On the first Sunday of every April, we hold the Inari Festival at all our works in Japan, celebrating the anniversary of our founding. This year, the first Sunday fell on April 7, and I attended the ceremony held at the Itami Works. I guess it is usual that cherry trees have already shed their blossoms around this time every year. But strangely, I was able to attend the ceremony this year again in fine weather and with excellent, full blooms, making the event even more impressive. I was probably very lucky.
By the way, I hear that the leaves of many cherry trees contain the toxic substance coumarin. When such leaves fall to the ground on rainy days, the moderate toxicity spreads there, preventing weeds from growing. In fact, there are few weeds under cherry trees.
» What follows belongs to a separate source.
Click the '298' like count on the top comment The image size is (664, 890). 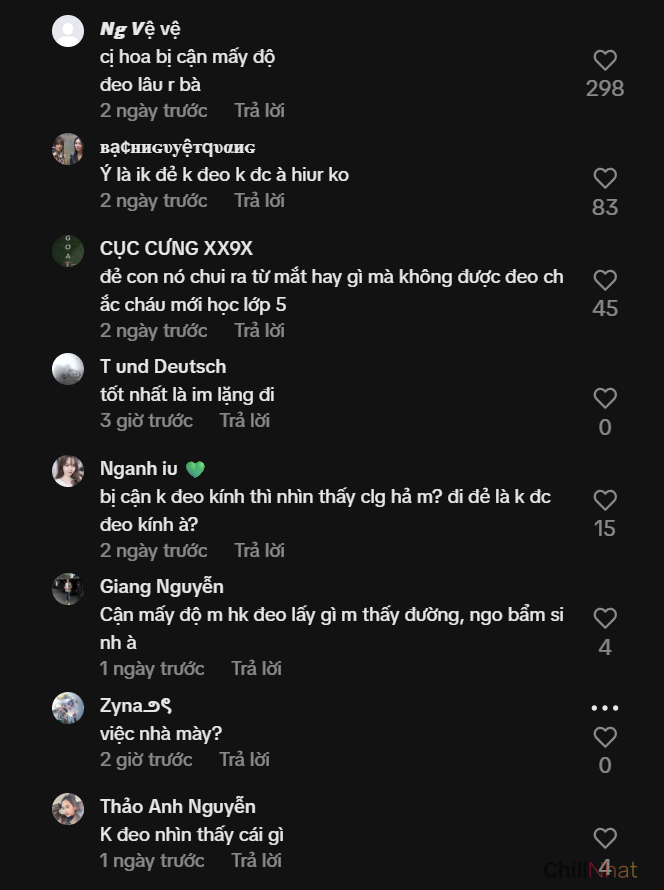pos(605,88)
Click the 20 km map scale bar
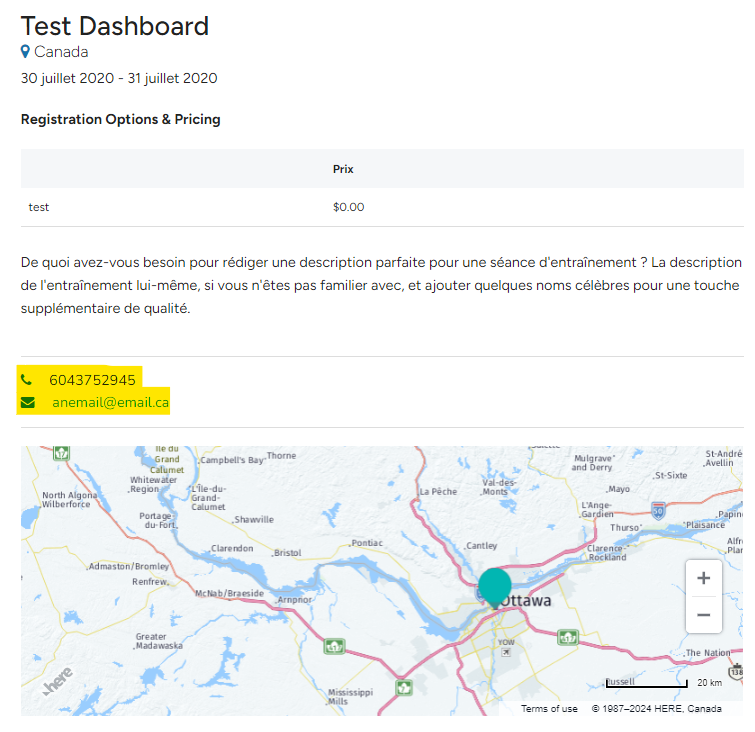755x732 pixels. (646, 685)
We can say that cherry trees have their own strategy to survive for many years. Although I don't mean to say that we need the toxicity, we would like to be like cherry trees and establish a strategy to continue operating for many more generations to come.
On the day of the event, from 9:00 a.m., a Shinto ritual was held at Takakura Inari Shinto Shrine, located at the Itami Works. It was attended by board members and managers working at the works, labor union members and staff members from subcontracting companies. A Shinto priest read aloud a prayer in hopes for the further prosperity of Sumitomo Electric and the safety of all our staff members.
After the Shinto ritual, I strolled around the Itami Works, where a wide variety of events were being held that day, such as a charity bazaar and refreshment booths, an exhibition of fire engines to raise public awareness of disaster prevention, musical performances by the wind-instrument music club of the local Itami City Nishi Junior High School and by the Itami Drum Association, and a cheerleading performance by children. All of these served as a very good opportunity for me to interact with local communities and employees' families.